TASK TO CARRY OUT: A picture should never appear in your copy. Transcribe the listing exactly from its first line through the line with "You are a GUI", both ends included.

DATASET:
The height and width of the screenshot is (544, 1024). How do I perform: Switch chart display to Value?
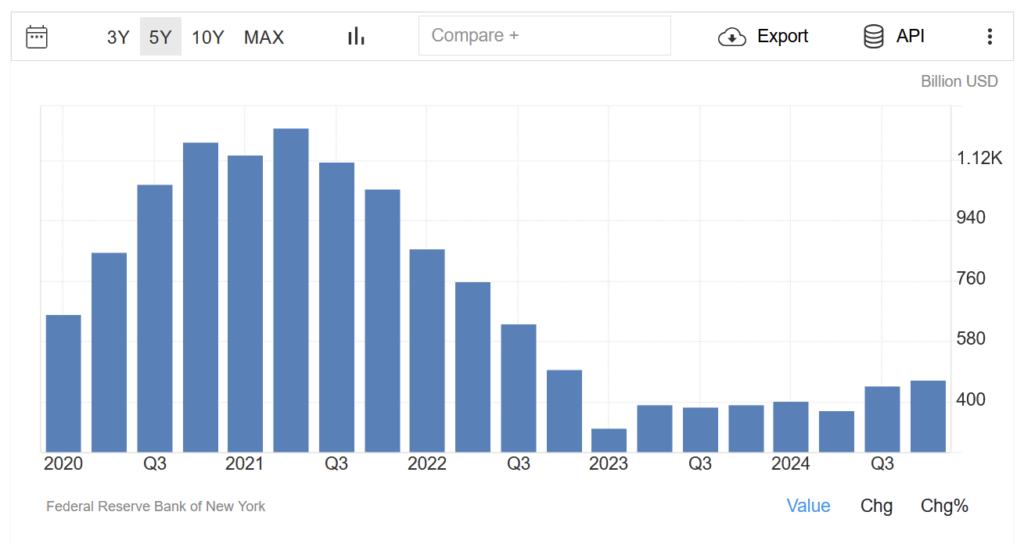click(x=808, y=506)
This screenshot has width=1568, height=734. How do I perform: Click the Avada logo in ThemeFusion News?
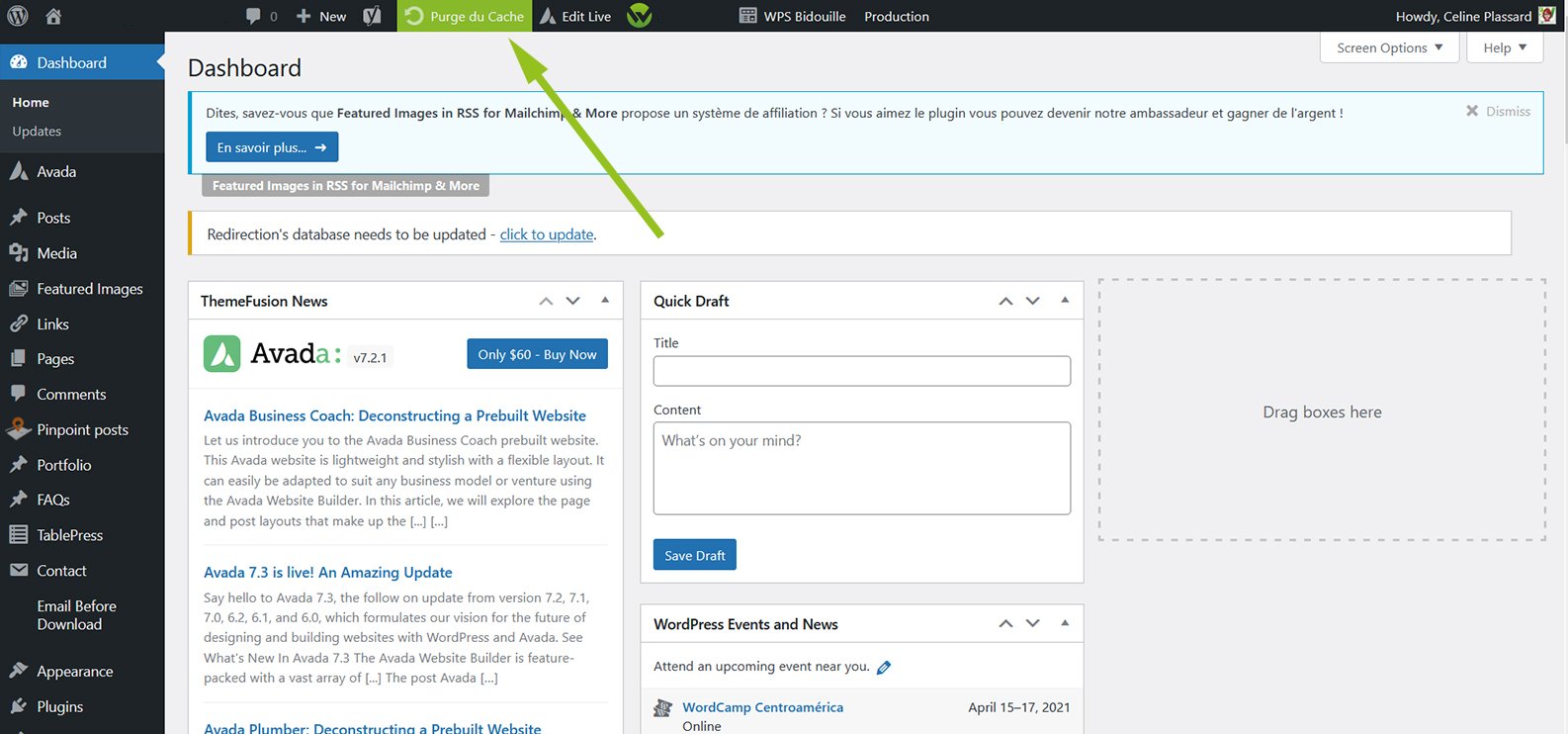click(x=221, y=354)
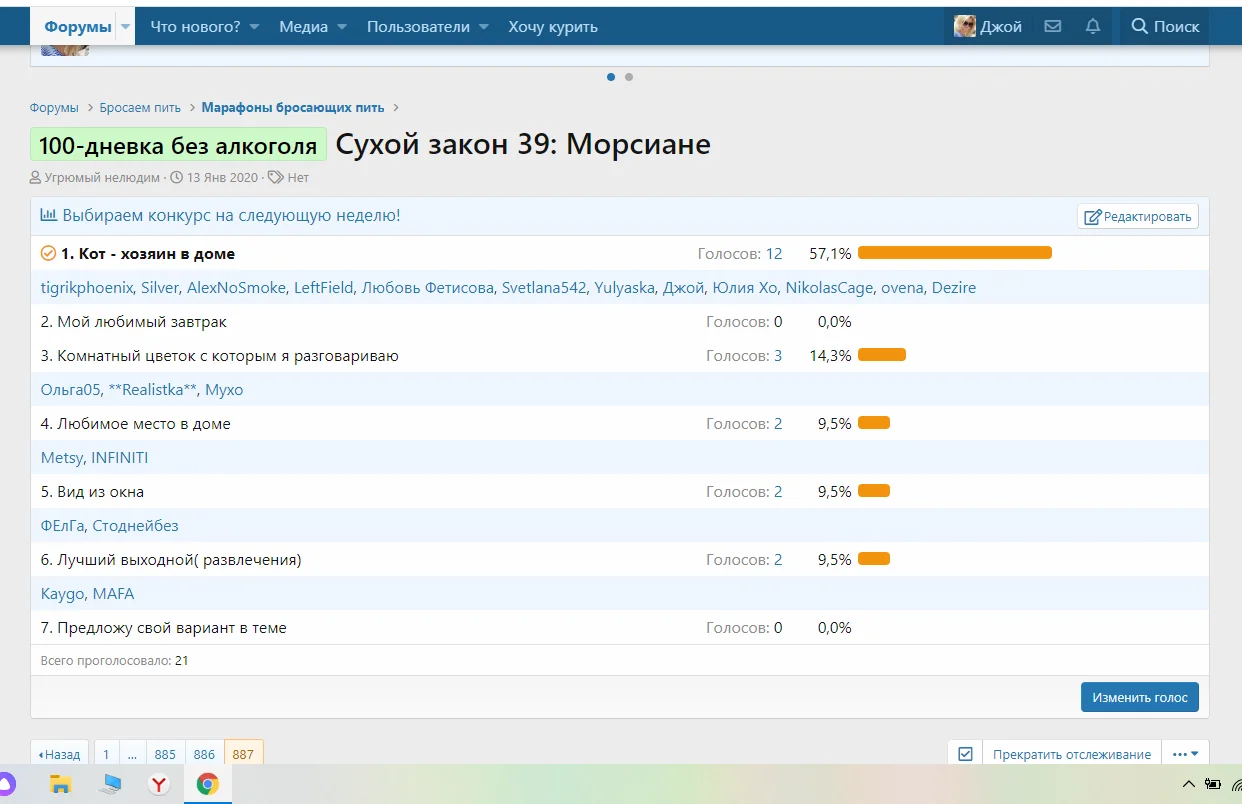Click the Изменить голос button
This screenshot has height=804, width=1242.
pos(1139,697)
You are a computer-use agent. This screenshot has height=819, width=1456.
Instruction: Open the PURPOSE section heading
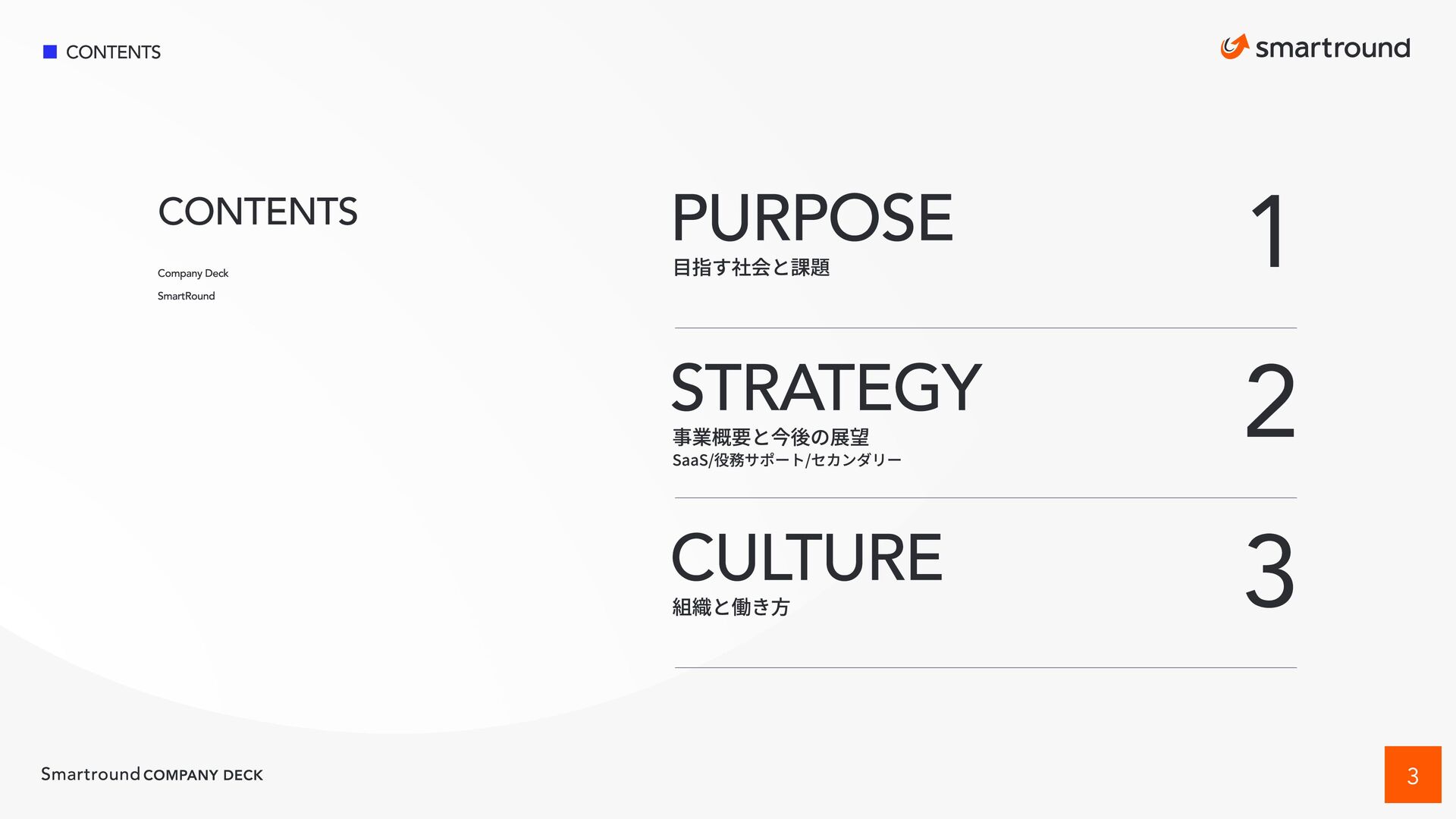pos(811,218)
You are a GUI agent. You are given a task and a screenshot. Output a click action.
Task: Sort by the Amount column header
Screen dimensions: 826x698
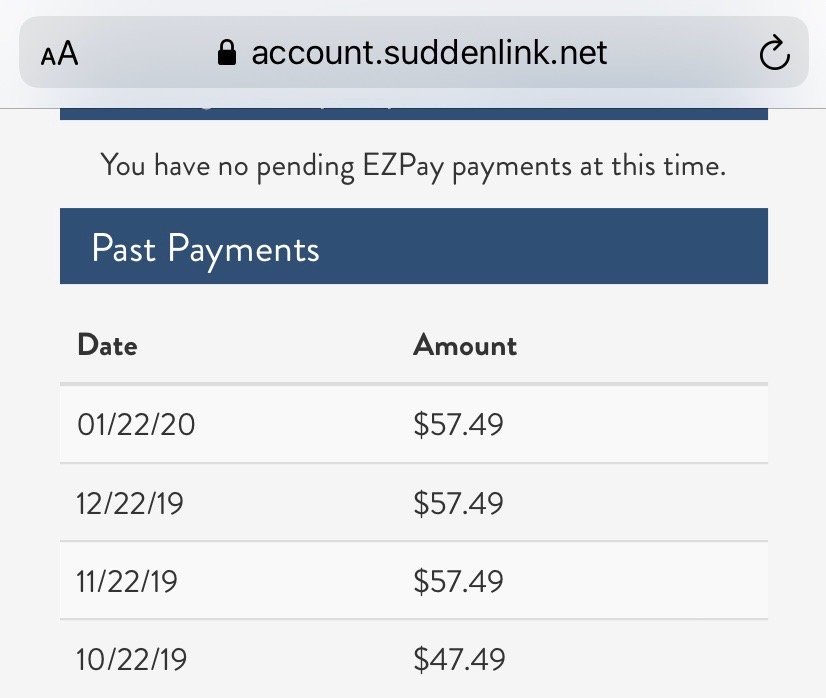pos(465,346)
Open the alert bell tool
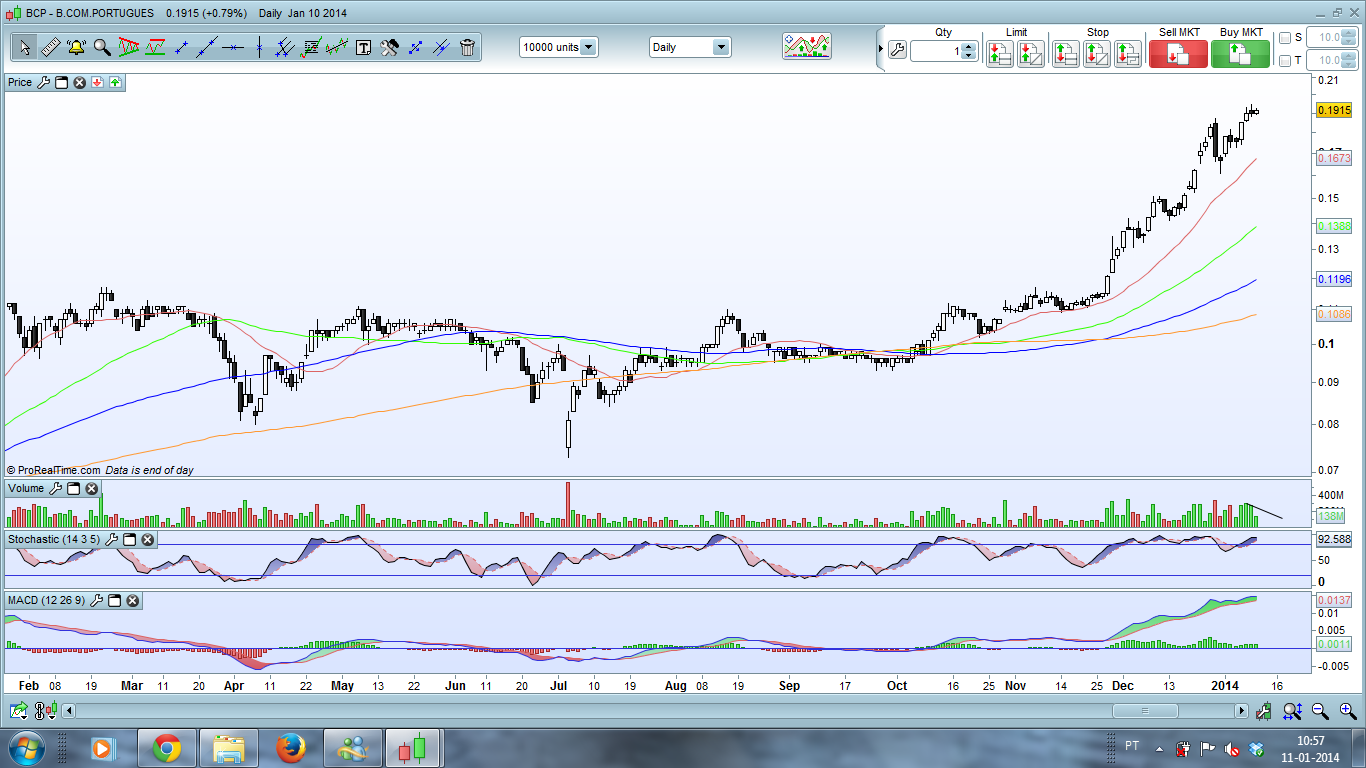Screen dimensions: 1366x768 coord(76,47)
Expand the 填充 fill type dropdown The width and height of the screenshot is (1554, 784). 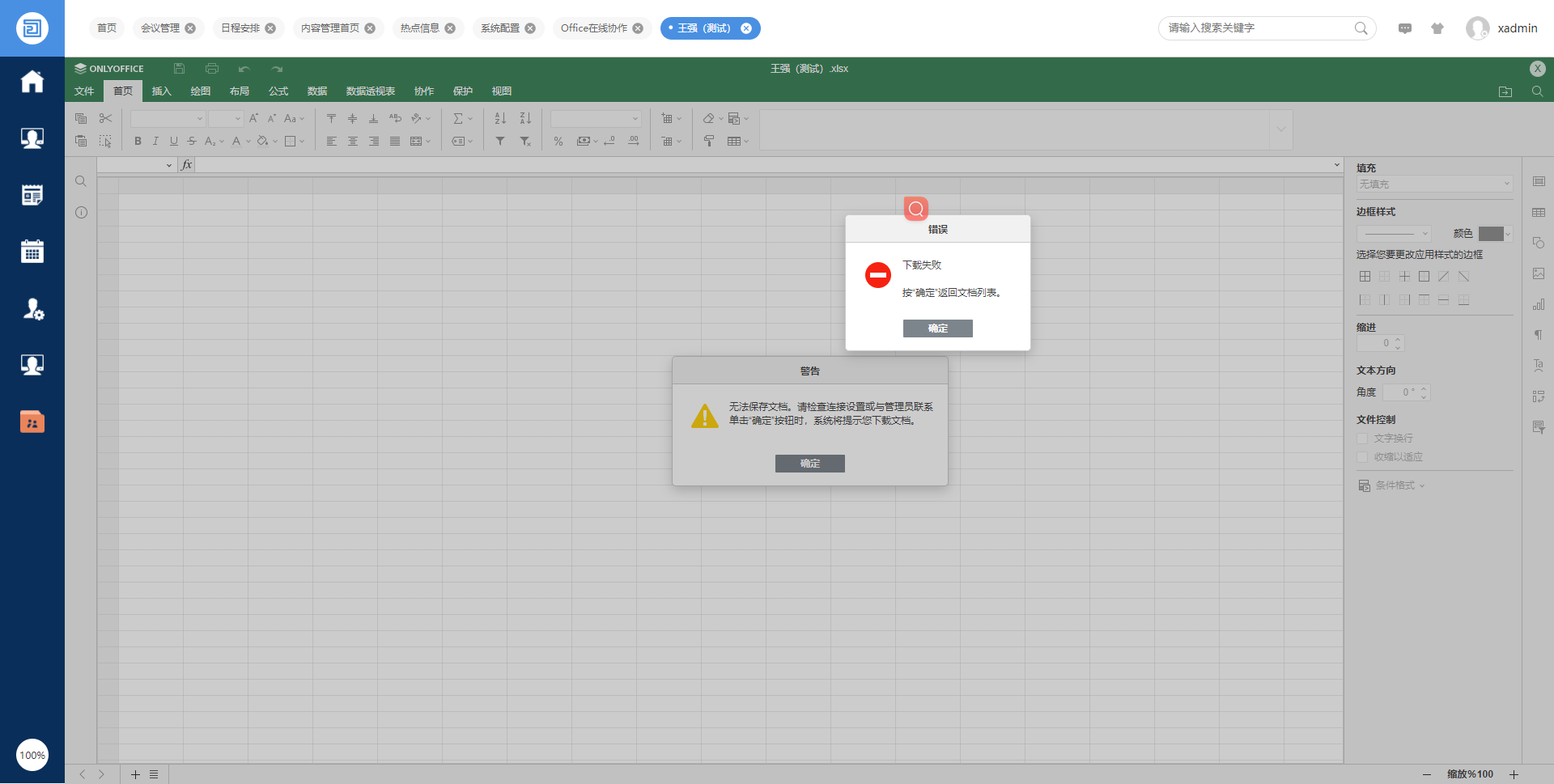1434,184
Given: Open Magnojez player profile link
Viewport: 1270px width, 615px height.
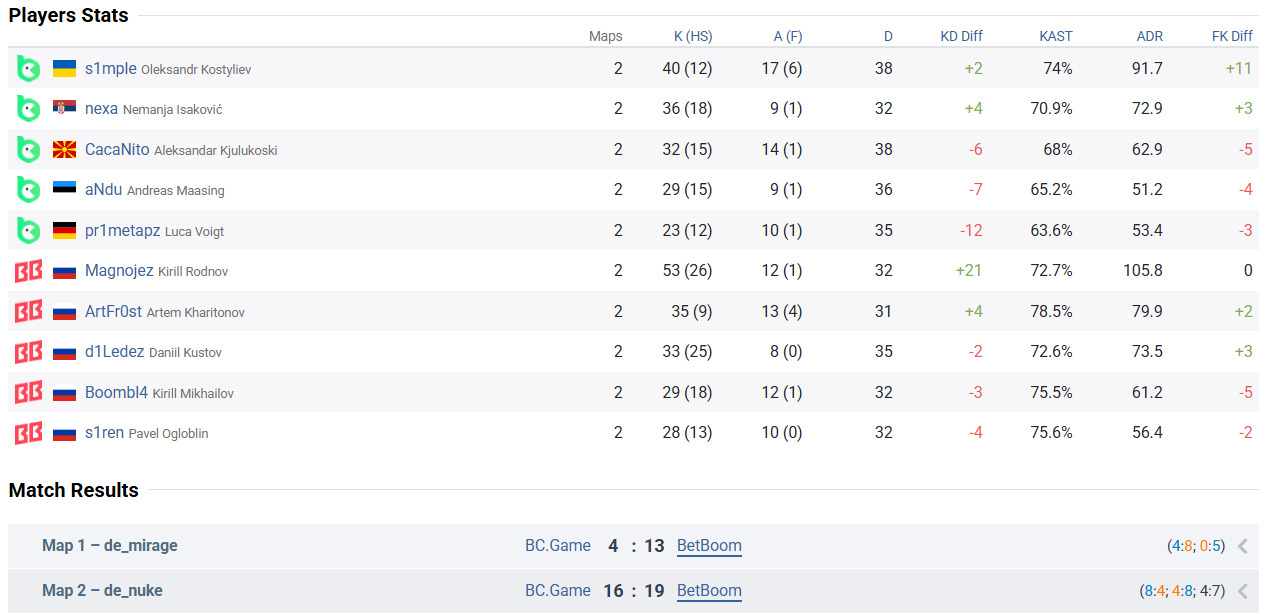Looking at the screenshot, I should [x=119, y=271].
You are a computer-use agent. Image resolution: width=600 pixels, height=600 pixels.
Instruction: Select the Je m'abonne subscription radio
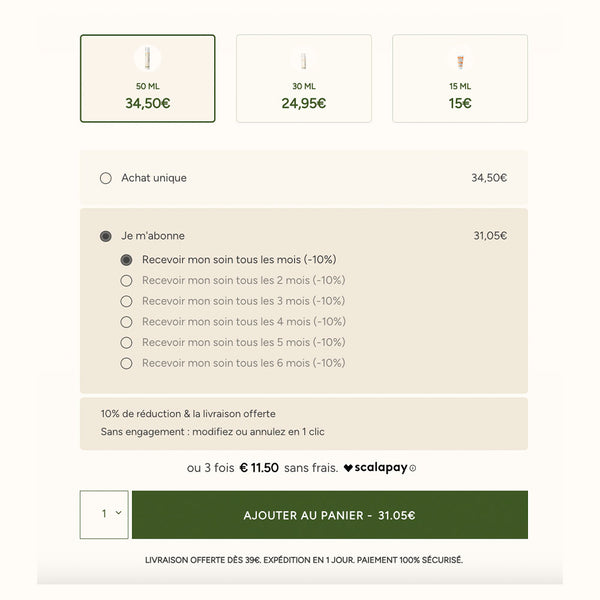coord(106,236)
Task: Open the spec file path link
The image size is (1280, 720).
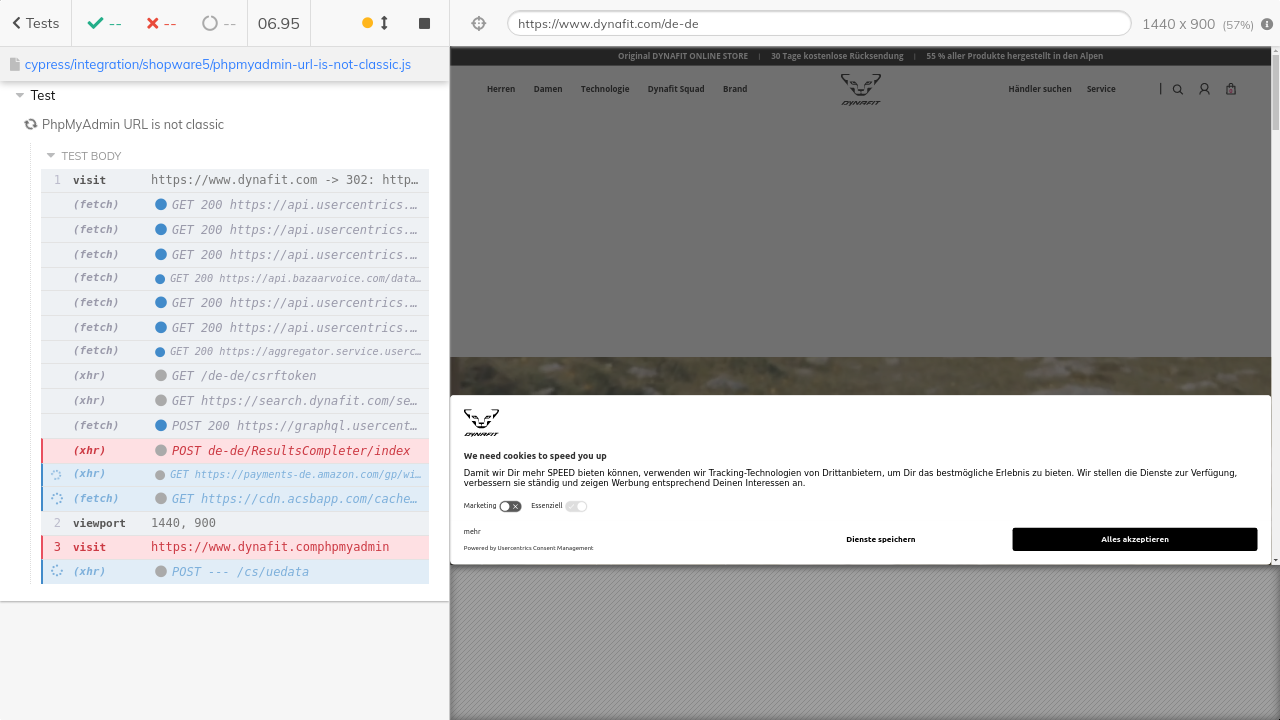Action: [x=217, y=64]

ANSWER AREA:
The height and width of the screenshot is (544, 1024). How do I perform: Switch chart display to Value?
click(x=808, y=506)
This screenshot has width=1568, height=734. How do I perform: Click the Avada logo in ThemeFusion News?
click(x=221, y=354)
Click the Изменить голос button
This screenshot has height=804, width=1242.
pos(1139,697)
You are a computer-use agent. This screenshot has height=819, width=1456.
Instruction: Open the PURPOSE section heading
pos(811,218)
You are a GUI agent. You are given a task and a screenshot. Output a click action.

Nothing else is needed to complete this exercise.